- [About this exercise]
Only the lines from the one with "Click the 'What are you woring on?' field" to the end of the data below should be returned, each exactly as it stands.

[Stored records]
= = = = =
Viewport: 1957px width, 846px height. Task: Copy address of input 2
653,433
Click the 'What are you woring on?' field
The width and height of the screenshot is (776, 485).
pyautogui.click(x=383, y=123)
= = = = =
- [Solution for this problem]
Click the 'What are you woring on?' field
The width and height of the screenshot is (776, 485).
pyautogui.click(x=383, y=123)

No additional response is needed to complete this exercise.